Rows showing where targets appear
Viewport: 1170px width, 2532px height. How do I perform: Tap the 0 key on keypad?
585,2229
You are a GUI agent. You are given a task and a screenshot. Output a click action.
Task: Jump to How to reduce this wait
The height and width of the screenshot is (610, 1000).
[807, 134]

* * *

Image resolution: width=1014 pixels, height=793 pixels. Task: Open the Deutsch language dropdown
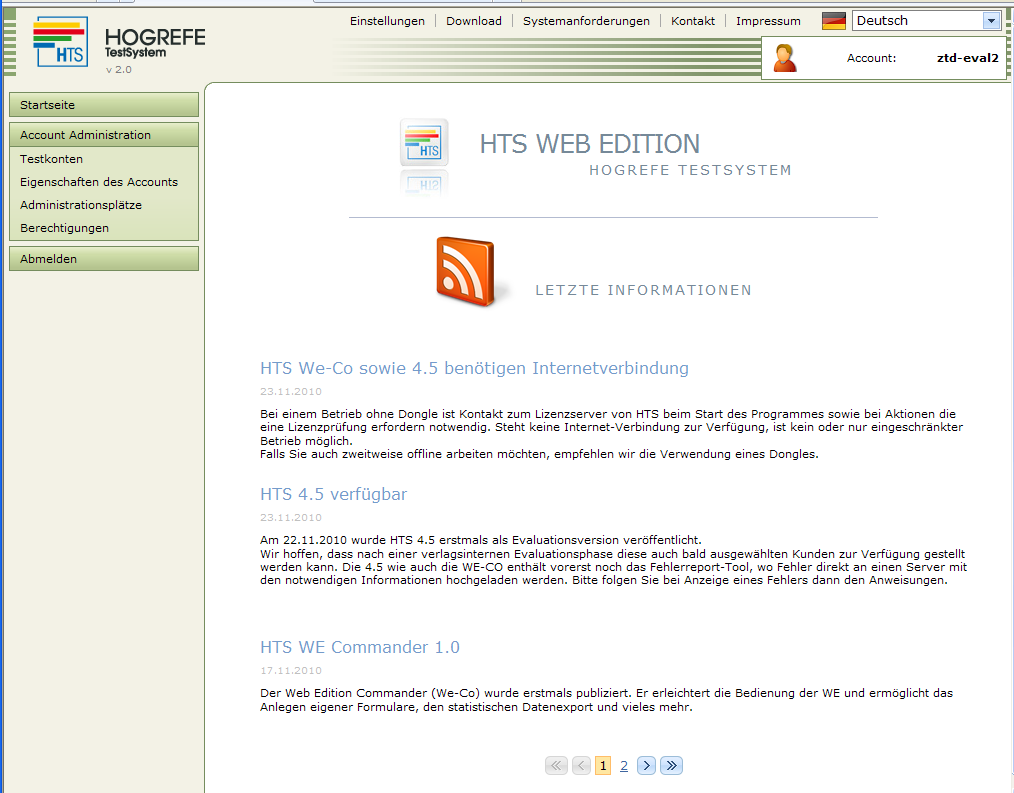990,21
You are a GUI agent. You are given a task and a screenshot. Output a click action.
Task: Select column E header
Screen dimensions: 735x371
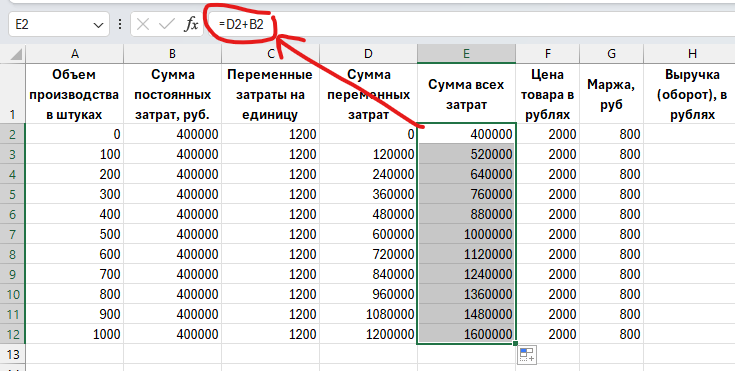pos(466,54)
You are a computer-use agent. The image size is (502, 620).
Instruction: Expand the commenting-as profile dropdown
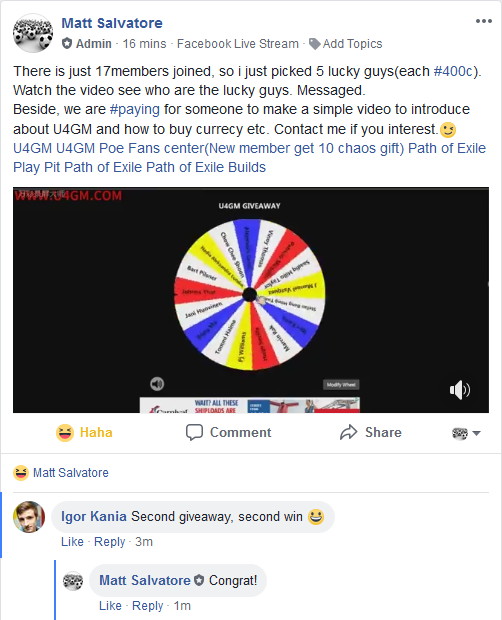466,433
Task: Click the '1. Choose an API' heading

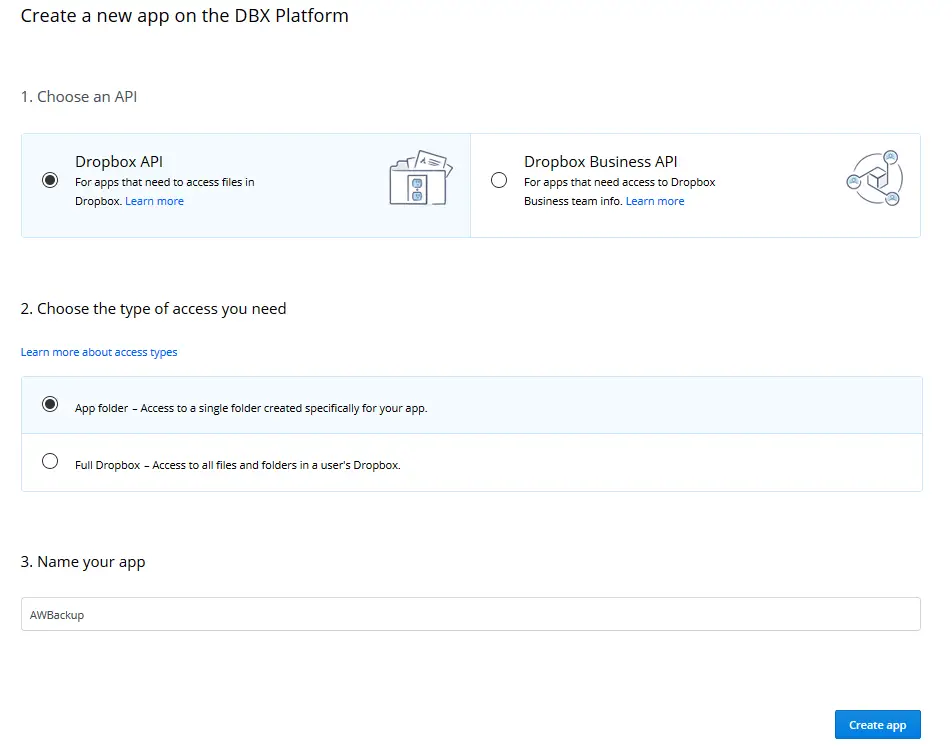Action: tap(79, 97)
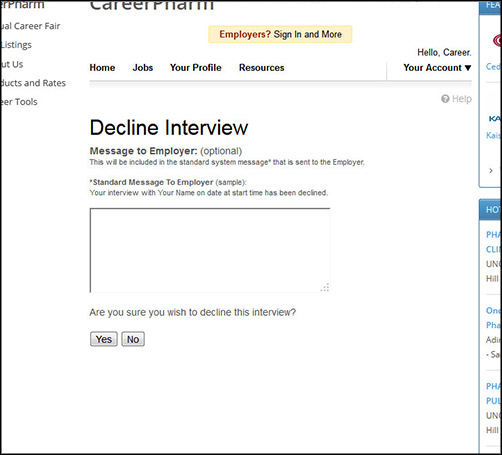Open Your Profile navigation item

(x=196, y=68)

* **What you should do**
Reproduce the items starting at the line containing "You are a computer-use" and ending at the line containing "(x=196, y=68)", changing "dropdown" to "menu" and keeping everything else the same. Leave the pictures out of your answer.

* **Correct response**
You are a computer-use agent. The image size is (502, 620).
Instruction: Expand the commenting-as profile menu
466,433
Task: Click the '1. Choose an API' heading

Action: tap(79, 97)
Open Your Profile navigation item

(x=196, y=68)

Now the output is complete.